GIVEN TEXT ::
***

To your first point, business is largely a zero sum game at any given time for business owners. I believe the number of entrepreneurs who can be supported by the economic ecosystem is already at its current carrying capacity, so giving more opportunity to the poor will not increase the total sum but rather just change the social background of those who go on to become entrepreneurs. This is not a bad thing, but it still leaves us with the same number of people succeeding and failing as we have now.
To the anecdotes you mention, there is only a finite amount of basic research which can be done at any given time. A finite number of avenues which can be pursued. At a certain point the work being done by scientists becomes redundant. From this perspective, throwing more researchers at a problem doesn't necessarily increase our productivity. Those whose work is valued enough by someone willing to pay - either Universities or businesses - will be the ones who get to pursue that work. Again, I believe that the active research being done now is sufficiently pursuing those promising lines of research which exist.
To your third point, humanity has advanced very much from our primitive existence in the distant past, in terms of the well being of the masses as well as our collective capabilities.
If you feel the existence of hierarchies is antithetical to progress, I would challenge you to find any complex system in which hierarchy of some sort does not exist. I believe that hierarchy is a fundamental characteristic of productive, complex systems.

***

COLLECTED DATA ::
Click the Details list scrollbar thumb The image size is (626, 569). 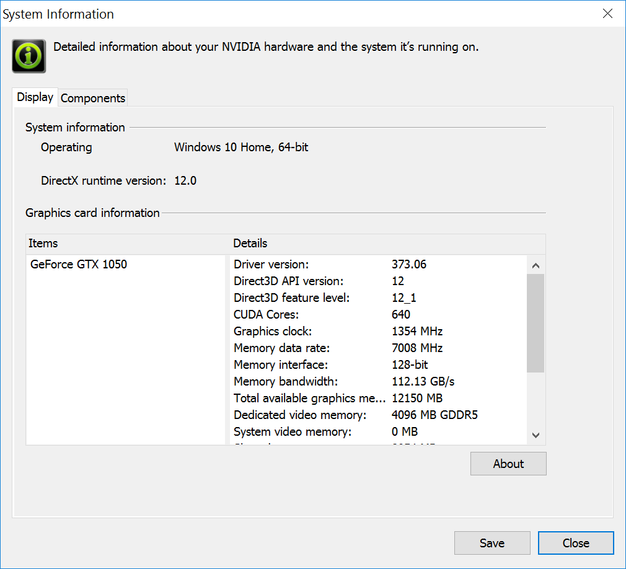click(x=536, y=322)
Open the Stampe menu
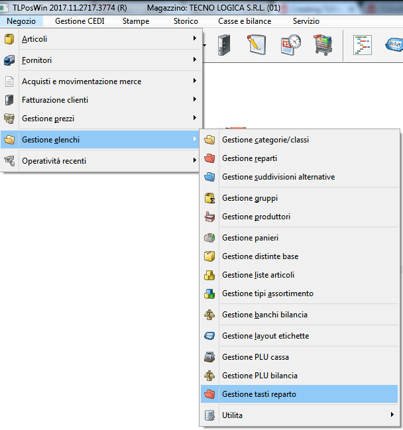Image resolution: width=403 pixels, height=430 pixels. click(x=136, y=21)
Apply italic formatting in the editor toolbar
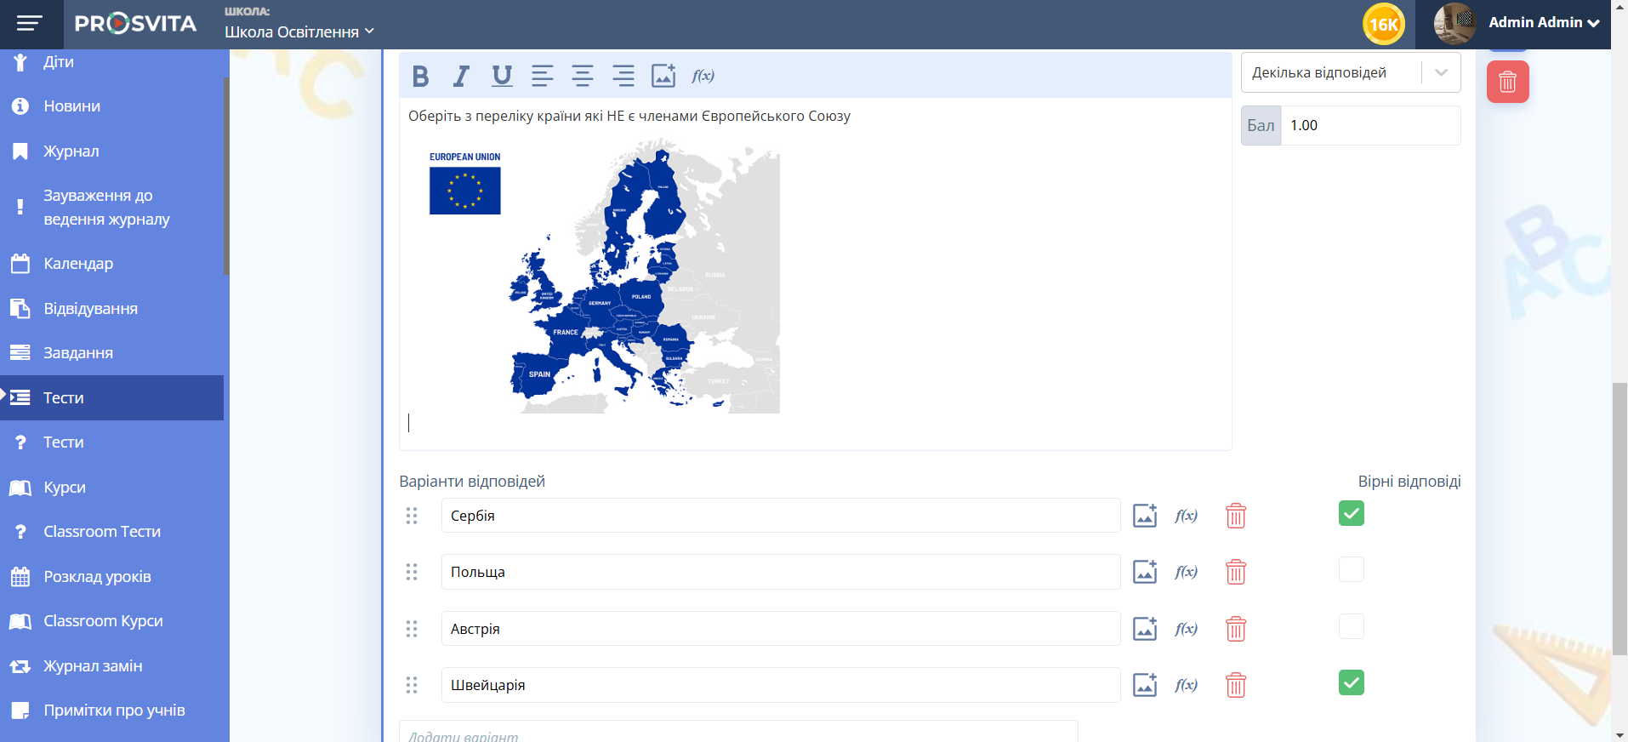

***

EXERCISES ::
(a) Please rewrite the passage on hierarchy and progress starting at "To your third" and ending at "our collective capabilities.", putting "early" where "primitive" appears.
(b) Extend the passage on hierarchy and progress with the next few sentences after its final line.

EXERCISE RESPONSES ::
(a)
To your third point, humanity has advanced very much from our early existence in the distant past, in terms of the well being of the masses as well as our collective capabilities.

(b)
To be clear, I don’t think there’s anything wrong with hierarchies. I implied that when I said that ‘cogs’ are necessary. Hierarchies are a good way of organizing work.
But, I do think there is a problem with social and economic systems that encourage animal hierarchies - ones where a person’s birth status directly affects their future social status. That is very inefficient.
>Profoundly gifted people generally do rise to the top as our system is already structured, assuming they want to, given the average amount of support.
Well the public and private school system which the vast majority of youth in the US take part in has mechanisms for identifying the gifted. Those who excel in school generally go on in life to better themselves.
Most people are not profoundly gifted, so the majority simply do as well as their parents, give or take.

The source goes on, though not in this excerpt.